** Task input follows **
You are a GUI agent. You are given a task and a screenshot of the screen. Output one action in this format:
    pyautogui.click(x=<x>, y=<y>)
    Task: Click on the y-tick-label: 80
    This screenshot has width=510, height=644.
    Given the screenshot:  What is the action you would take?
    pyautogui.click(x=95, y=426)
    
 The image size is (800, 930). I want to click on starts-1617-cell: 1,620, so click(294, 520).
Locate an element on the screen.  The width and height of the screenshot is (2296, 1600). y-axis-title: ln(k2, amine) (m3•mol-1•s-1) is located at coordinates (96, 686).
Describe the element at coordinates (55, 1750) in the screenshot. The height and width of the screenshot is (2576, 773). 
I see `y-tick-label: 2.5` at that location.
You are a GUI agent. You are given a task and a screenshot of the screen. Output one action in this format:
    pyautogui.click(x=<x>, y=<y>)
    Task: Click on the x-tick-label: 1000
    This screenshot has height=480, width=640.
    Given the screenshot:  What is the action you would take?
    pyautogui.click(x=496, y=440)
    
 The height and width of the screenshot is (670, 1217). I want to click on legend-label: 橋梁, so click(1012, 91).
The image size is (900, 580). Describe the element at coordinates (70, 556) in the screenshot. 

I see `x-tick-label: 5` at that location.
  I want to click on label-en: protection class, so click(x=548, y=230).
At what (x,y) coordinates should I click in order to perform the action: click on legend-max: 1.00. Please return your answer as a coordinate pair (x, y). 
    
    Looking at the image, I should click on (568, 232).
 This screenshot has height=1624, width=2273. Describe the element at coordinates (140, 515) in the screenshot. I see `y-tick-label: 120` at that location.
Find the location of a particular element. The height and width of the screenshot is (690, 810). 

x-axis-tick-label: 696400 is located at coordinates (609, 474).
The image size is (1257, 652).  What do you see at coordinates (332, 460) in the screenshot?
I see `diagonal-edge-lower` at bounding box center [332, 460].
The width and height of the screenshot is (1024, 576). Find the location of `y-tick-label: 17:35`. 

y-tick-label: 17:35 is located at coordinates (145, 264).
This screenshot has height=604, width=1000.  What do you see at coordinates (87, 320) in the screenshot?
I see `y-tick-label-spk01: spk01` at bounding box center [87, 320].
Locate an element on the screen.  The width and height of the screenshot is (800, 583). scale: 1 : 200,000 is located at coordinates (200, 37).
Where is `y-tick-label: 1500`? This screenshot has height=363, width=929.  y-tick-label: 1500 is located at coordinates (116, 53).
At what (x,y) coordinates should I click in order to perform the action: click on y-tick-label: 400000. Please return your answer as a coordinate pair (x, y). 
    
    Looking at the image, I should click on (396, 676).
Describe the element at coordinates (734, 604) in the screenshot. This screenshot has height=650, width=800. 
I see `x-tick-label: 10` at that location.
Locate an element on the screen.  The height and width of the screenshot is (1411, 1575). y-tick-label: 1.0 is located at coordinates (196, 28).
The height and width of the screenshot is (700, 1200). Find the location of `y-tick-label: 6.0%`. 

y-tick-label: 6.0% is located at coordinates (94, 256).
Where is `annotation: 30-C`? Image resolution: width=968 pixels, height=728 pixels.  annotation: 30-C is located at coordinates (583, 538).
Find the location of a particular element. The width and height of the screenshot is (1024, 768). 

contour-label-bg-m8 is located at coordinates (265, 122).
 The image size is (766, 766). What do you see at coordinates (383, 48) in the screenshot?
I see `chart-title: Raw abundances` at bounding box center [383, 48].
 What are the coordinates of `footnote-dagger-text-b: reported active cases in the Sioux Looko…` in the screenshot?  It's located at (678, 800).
** End of Task input **
=== Instruction ===
Copy all of the material above into a numbered list, one line per entry, leaving out the empty lines.

=== Solution to the exercise ===
1. You are a GUI agent. You are given a task and a screenshot of the screen. Output one action in this format:
2.     pyautogui.click(x=<x>, y=<y>)
3.     Task: Click on the y-tick-label: 80
4.     This screenshot has width=510, height=644.
5.     Given the screenshot:  What is the action you would take?
6.     pyautogui.click(x=95, y=426)
7.  The image size is (800, 930). I want to click on starts-1617-cell: 1,620, so click(294, 520).
8. Locate an element on the screen.  The width and height of the screenshot is (2296, 1600). y-axis-title: ln(k2, amine) (m3•mol-1•s-1) is located at coordinates (96, 686).
9. Describe the element at coordinates (55, 1750) in the screenshot. The height and width of the screenshot is (2576, 773). 
10. I see `y-tick-label: 2.5` at that location.
11. You are a GUI agent. You are given a task and a screenshot of the screen. Output one action in this format:
12.     pyautogui.click(x=<x>, y=<y>)
13.     Task: Click on the x-tick-label: 1000
14.     This screenshot has height=480, width=640.
15.     Given the screenshot:  What is the action you would take?
16.     pyautogui.click(x=496, y=440)
17.  The height and width of the screenshot is (670, 1217). I want to click on legend-label: 橋梁, so click(1012, 91).
18. The image size is (900, 580). Describe the element at coordinates (70, 556) in the screenshot. 
19. I see `x-tick-label: 5` at that location.
20.   I want to click on label-en: protection class, so click(x=548, y=230).
21. At what (x,y) coordinates should I click in order to perform the action: click on legend-max: 1.00. Please return your answer as a coordinate pair (x, y). 
22.     Looking at the image, I should click on (568, 232).
23.  This screenshot has height=1624, width=2273. Describe the element at coordinates (140, 515) in the screenshot. I see `y-tick-label: 120` at that location.
24. Find the location of a particular element. The height and width of the screenshot is (690, 810). 
25. x-axis-tick-label: 696400 is located at coordinates (609, 474).
26. The image size is (1257, 652).  What do you see at coordinates (332, 460) in the screenshot?
27. I see `diagonal-edge-lower` at bounding box center [332, 460].
28. The width and height of the screenshot is (1024, 576). Find the location of `y-tick-label: 17:35`. 
29. y-tick-label: 17:35 is located at coordinates (145, 264).
30. This screenshot has height=604, width=1000.  What do you see at coordinates (87, 320) in the screenshot?
31. I see `y-tick-label-spk01: spk01` at bounding box center [87, 320].
32. Locate an element on the screen.  The width and height of the screenshot is (800, 583). scale: 1 : 200,000 is located at coordinates (200, 37).
33. Where is `y-tick-label: 1500`? This screenshot has height=363, width=929.  y-tick-label: 1500 is located at coordinates (116, 53).
34. At what (x,y) coordinates should I click in order to perform the action: click on y-tick-label: 400000. Please return your answer as a coordinate pair (x, y). 
35.     Looking at the image, I should click on (396, 676).
36. Describe the element at coordinates (734, 604) in the screenshot. This screenshot has height=650, width=800. 
37. I see `x-tick-label: 10` at that location.
38. Locate an element on the screen.  The height and width of the screenshot is (1411, 1575). y-tick-label: 1.0 is located at coordinates (196, 28).
39. The height and width of the screenshot is (700, 1200). Find the location of `y-tick-label: 6.0%`. 
40. y-tick-label: 6.0% is located at coordinates (94, 256).
41. Where is `annotation: 30-C`? Image resolution: width=968 pixels, height=728 pixels.  annotation: 30-C is located at coordinates (583, 538).
42. Find the location of a particular element. The width and height of the screenshot is (1024, 768). 
43. contour-label-bg-m8 is located at coordinates (265, 122).
44.  The image size is (766, 766). What do you see at coordinates (383, 48) in the screenshot?
45. I see `chart-title: Raw abundances` at bounding box center [383, 48].
46.  What are the coordinates of `footnote-dagger-text-b: reported active cases in the Sioux Looko…` in the screenshot?  It's located at (678, 800).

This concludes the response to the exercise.